● Data entries
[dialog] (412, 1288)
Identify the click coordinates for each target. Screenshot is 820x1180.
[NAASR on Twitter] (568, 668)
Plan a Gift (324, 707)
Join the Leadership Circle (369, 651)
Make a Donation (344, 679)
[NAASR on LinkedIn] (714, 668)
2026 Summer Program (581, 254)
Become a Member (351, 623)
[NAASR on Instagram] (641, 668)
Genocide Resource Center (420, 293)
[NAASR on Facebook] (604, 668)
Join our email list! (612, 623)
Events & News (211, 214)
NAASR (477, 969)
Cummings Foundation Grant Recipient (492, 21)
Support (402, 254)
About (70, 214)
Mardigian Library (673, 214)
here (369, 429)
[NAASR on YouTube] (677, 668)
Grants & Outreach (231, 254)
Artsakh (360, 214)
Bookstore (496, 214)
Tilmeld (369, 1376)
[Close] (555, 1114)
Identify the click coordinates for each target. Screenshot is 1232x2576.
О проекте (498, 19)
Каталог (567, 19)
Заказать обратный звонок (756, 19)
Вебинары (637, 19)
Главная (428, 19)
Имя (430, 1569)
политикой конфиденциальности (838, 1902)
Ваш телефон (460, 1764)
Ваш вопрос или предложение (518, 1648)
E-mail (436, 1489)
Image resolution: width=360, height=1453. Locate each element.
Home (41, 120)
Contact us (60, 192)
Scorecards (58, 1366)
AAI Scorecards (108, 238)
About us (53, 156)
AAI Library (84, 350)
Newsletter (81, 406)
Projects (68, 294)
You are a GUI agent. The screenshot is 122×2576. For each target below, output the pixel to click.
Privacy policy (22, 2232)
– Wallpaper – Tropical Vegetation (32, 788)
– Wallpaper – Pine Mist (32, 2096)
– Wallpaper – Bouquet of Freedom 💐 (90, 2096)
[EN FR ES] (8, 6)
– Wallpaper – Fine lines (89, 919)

● Exercise instructions
The answer must be a single number: the count of lines in the entries that include "Identify".

● Worked solution
2